── Task data
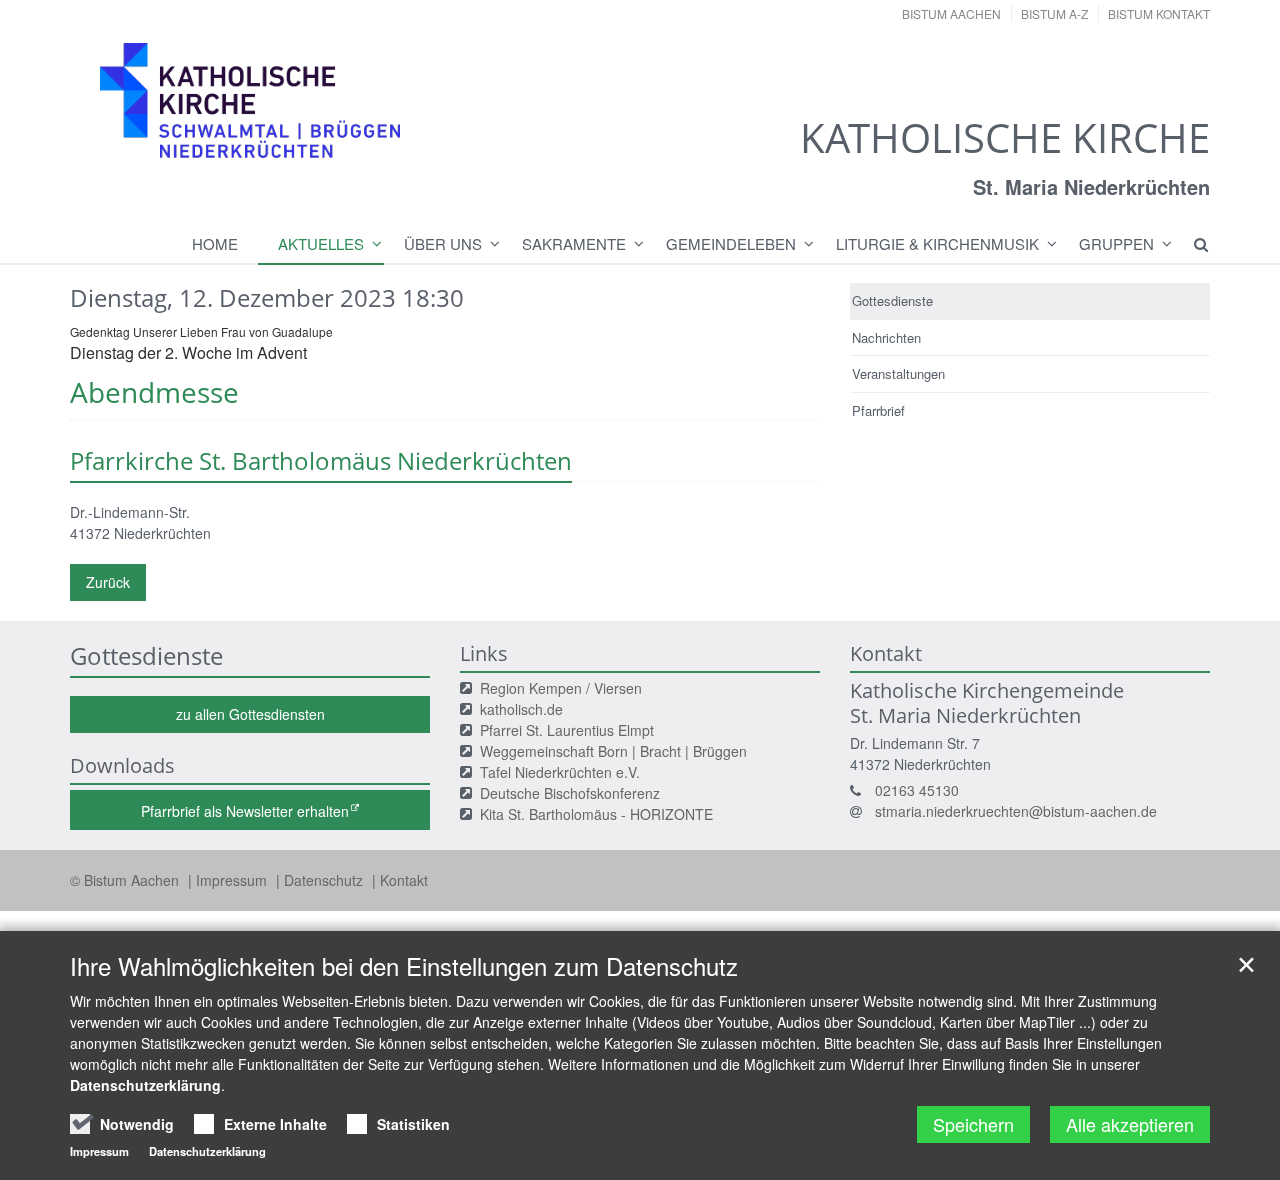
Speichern (973, 1124)
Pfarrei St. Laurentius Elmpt (567, 730)
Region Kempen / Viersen (561, 688)
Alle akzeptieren (1130, 1124)
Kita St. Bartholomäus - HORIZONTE (596, 814)
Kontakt (404, 880)
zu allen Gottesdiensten (250, 714)
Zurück (108, 582)
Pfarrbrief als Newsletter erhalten (245, 811)
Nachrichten (886, 337)
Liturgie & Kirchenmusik (937, 243)
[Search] (1192, 244)
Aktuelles (321, 243)
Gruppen (1116, 243)
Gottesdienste (892, 300)
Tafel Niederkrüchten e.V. (560, 772)
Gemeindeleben (731, 243)
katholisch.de (521, 709)
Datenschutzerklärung (145, 1085)
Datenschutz (325, 880)
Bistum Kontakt (1159, 13)
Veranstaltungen (898, 373)
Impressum (233, 880)
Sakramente (574, 243)
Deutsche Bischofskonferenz (570, 793)
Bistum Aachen (951, 13)
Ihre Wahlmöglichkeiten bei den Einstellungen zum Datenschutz (404, 966)
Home (215, 243)
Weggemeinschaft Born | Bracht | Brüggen (613, 751)
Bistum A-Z (1054, 13)
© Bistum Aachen (126, 880)
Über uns (443, 243)
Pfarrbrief (878, 410)
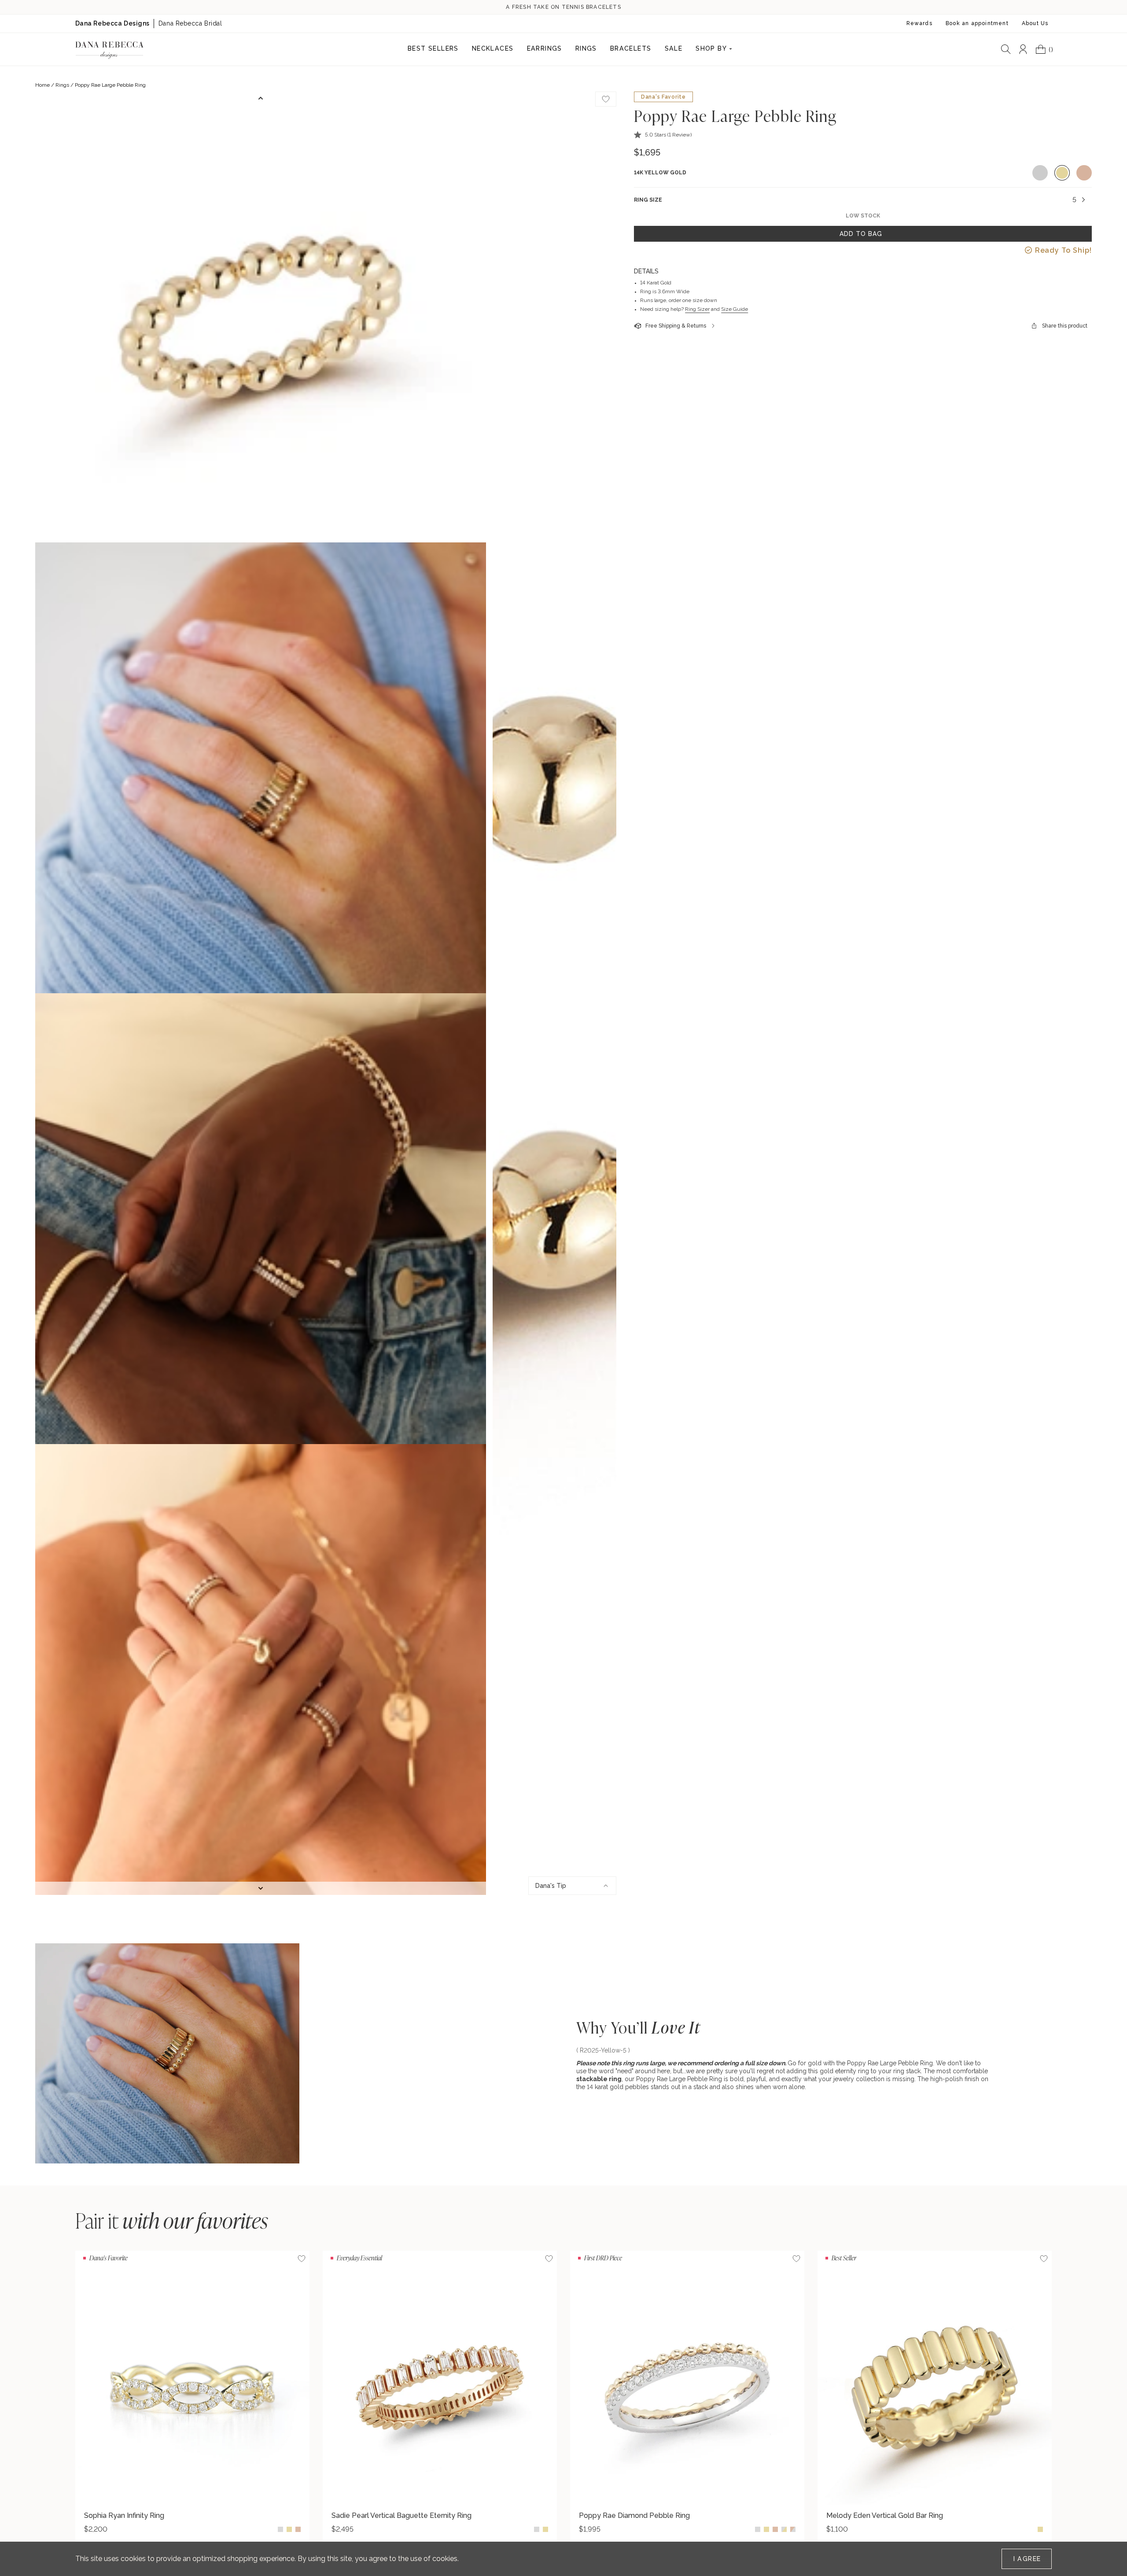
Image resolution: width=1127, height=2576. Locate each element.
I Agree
────
Task goal:
Starting at the line that holds "Liturgie & Kirchenmusik (937, 243)", print each line through the last one of the entries above, exactly and with both ends included; no pictures.

Reply:
Liturgie & Kirchenmusik (937, 243)
[Search] (1192, 244)
Aktuelles (321, 243)
Gruppen (1116, 243)
Gottesdienste (892, 300)
Tafel Niederkrüchten e.V. (560, 772)
Gemeindeleben (731, 243)
katholisch.de (521, 709)
Datenschutzerklärung (145, 1085)
Datenschutz (325, 880)
Bistum Kontakt (1159, 13)
Veranstaltungen (898, 373)
Impressum (233, 880)
Sakramente (574, 243)
Deutsche Bischofskonferenz (570, 793)
Bistum Aachen (951, 13)
Ihre Wahlmöglichkeiten bei den Einstellungen zum Datenschutz (404, 966)
Home (215, 243)
Weggemeinschaft Born | Bracht | Brüggen (613, 751)
Bistum A-Z (1054, 13)
© Bistum Aachen (126, 880)
Über uns (443, 243)
Pfarrbrief (878, 410)
Image resolution: width=1127, height=2576. Locate each element.
I Agree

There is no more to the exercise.